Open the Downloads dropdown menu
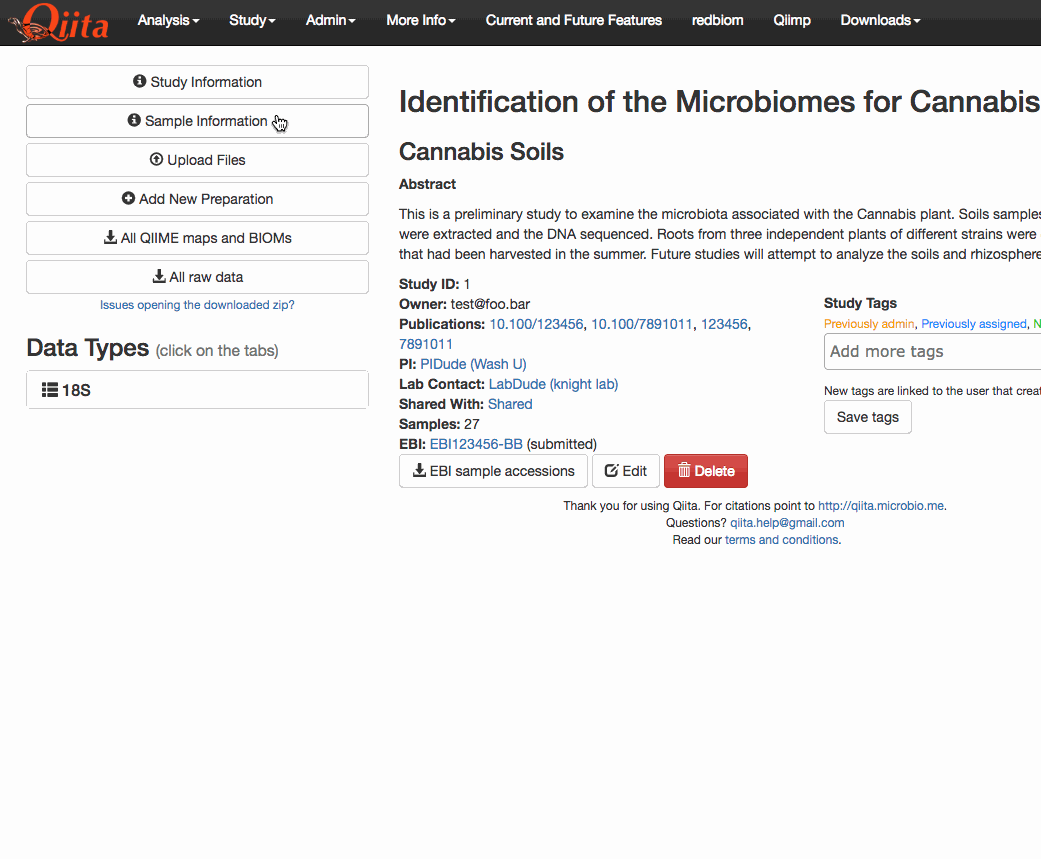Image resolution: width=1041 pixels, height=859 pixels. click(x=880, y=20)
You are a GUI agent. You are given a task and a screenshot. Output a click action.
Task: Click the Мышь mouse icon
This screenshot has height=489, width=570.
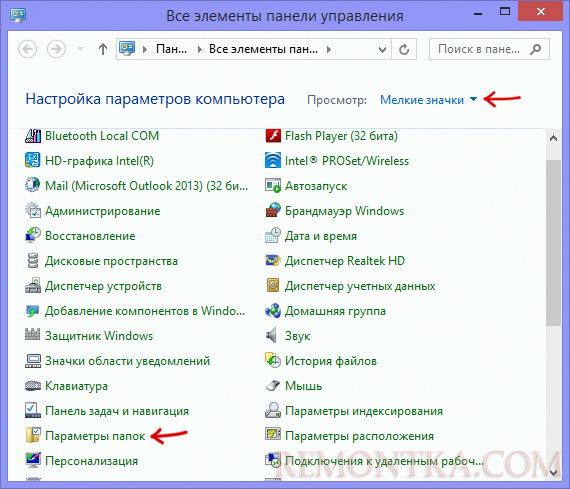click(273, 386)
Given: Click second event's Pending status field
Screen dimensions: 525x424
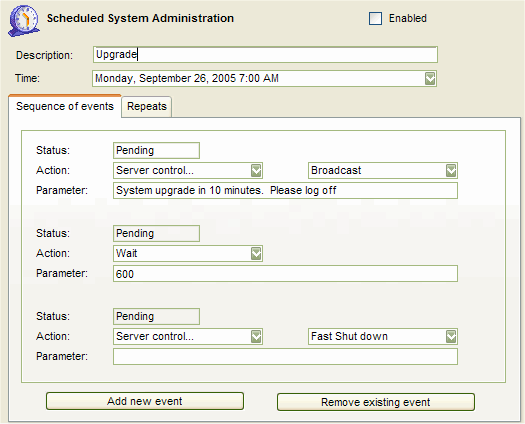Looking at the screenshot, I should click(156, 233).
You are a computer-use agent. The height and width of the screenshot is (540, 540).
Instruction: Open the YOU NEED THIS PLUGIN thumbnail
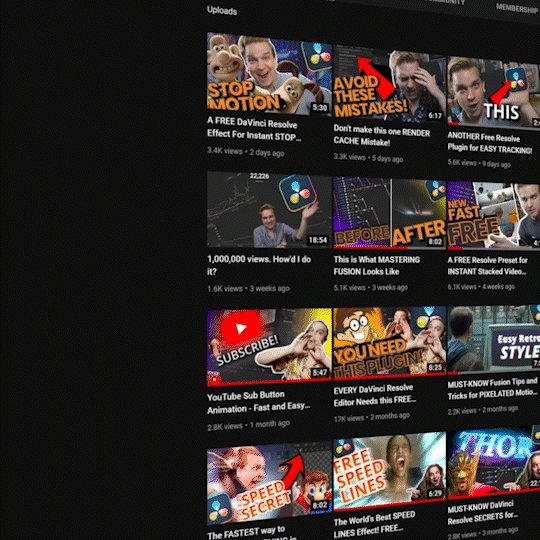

○ ○ ○ ○ ○

Problem to solve: Print all of the entries word for word. Omit the pictures they contain.

Result of this exercise:
Open the Downloads dropdown menu
Image resolution: width=1041 pixels, height=859 pixels. click(x=880, y=20)
You are a GUI agent. You are given a task and a screenshot. Output a click action.
Task: Click the Мышь mouse icon
This screenshot has height=489, width=570.
click(273, 386)
Given: Click second event's Pending status field
Screen dimensions: 525x424
Looking at the screenshot, I should click(156, 233).
You are a computer-use agent. The height and width of the screenshot is (540, 540).
Instruction: Open the YOU NEED THIS PLUGIN thumbnail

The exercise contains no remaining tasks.